IBM has signed contracts with five of Kenya's largest banks: Credit Bank, Co-operative Bank, Family Bank, First National Bank of Kenya and National Industrial Credit Bank. That the specific services differ for each deal is a further sign of the maturation of the technology market.
"Throughout Africa, we are seeing increasing signals that more banks are keen to take advantage of the growing number of customers who own a mobile phone or can access the Internet to deliver financial services using the medium," says Tony Mwai, country general manager for IBM in East Africa.
Growth in the number of customer accounts has driven more banks to modernize their core banking software to handle the volume and integrate their transaction banking with mobile channels, Mwai says. "We have helped banks transform their systems to accommodate these new services in a cross-section of some of Africa's biggest markets," he says.
At National Bank of Kenya, IBM is providing information-technology services, hardware and software; at Family Bank, IBM is supporting the launch of new products and services; and Credit Bank is turning to IBM to manage a core banking overhaul.
IBM is seeing more interest in developing secondary financial services, Mwai says. These include commerce, insurance and savings, all delivered using digital banking systems.
That has led IBM to develop pooling and cost-cutting capabilities via a microfinance processing hub, which offers a shared multi tenant on demand software as a service (SaaS) technology platform to support retail banking.
"Already it is possible for farmers to purchase crop insurance using a mobile phone, without physically ever going to see an agent," he says. "Kenyans can start savings accounts on their mobile phones without ever having to visit a bank branch, and there are now over 400 Kenyan companies that accept mobile payments for goods and services."
The mobile enabled financial services market in Kenya first began to take hold in a big way at M-Pesa, a Kenyan telecom-driven mobile money service that at first faced rampant political opposition in that nation (see story).
IBM manages the tech that underlies the M-Pesa system via a contract with Vodafone, whose Safaricom affiliate operates the mobile money service. Overall mobile phone use has grown quickly in Africa, making it a hot spot for a variety of recent mobile banking plays beyond M-Pesa (see story).
"In places like rural Kenya, where access to banks is limited, there is a tendency to gravitate toward digital banking solutions," Mwai says. "Banks are also keen to expand their operations past the traditional brick and mortar model and this has led to more take up of services such as mobile and Internet."
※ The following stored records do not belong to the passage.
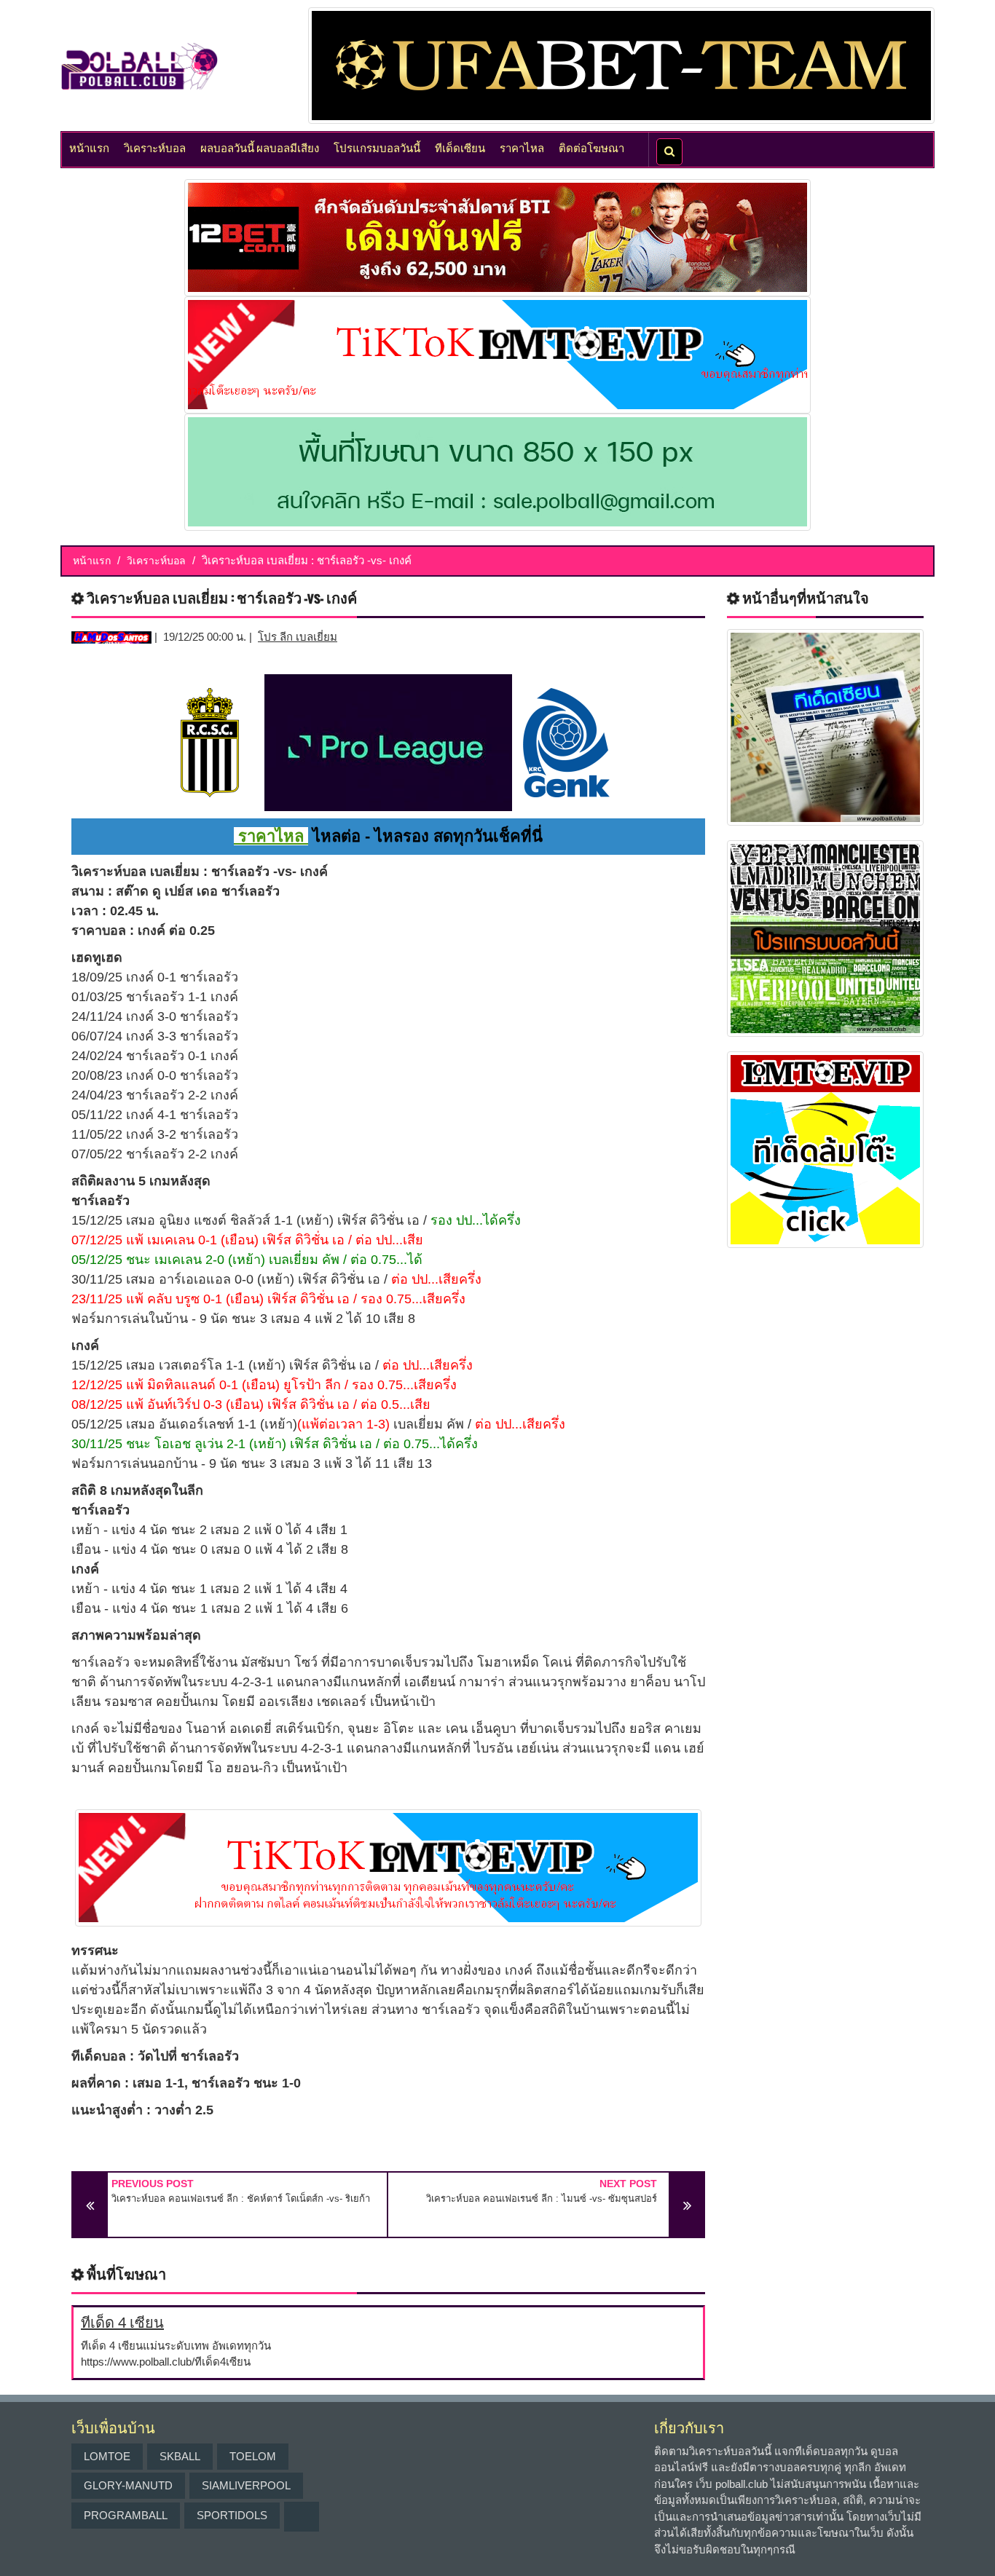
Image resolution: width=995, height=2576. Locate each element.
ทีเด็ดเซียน (460, 147)
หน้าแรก (89, 147)
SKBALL (180, 2456)
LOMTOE (107, 2456)
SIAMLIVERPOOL (246, 2485)
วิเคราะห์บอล (155, 147)
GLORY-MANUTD (128, 2485)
In addition to the five Kenyan deals, IBM has also recently implemented technology at Commercial Bank of Ethiopia; National Microfinance Bank of Tanzania; First National Bank of Nambia; and Union Bank, Intercontinental Bank and FinBank in Nigeria.
The deployments are challenging, as global regulations differ in varied jurisdictions.
"As each implementation is conduced on a case-by-case basis, it is difficult to pinpoint the specific obstacles that banks encounter," Mwai says. "In most cases, our clients … will be responsible for managing the security, regulatory and infrastructure requirements, while we provide the solution to manage that process."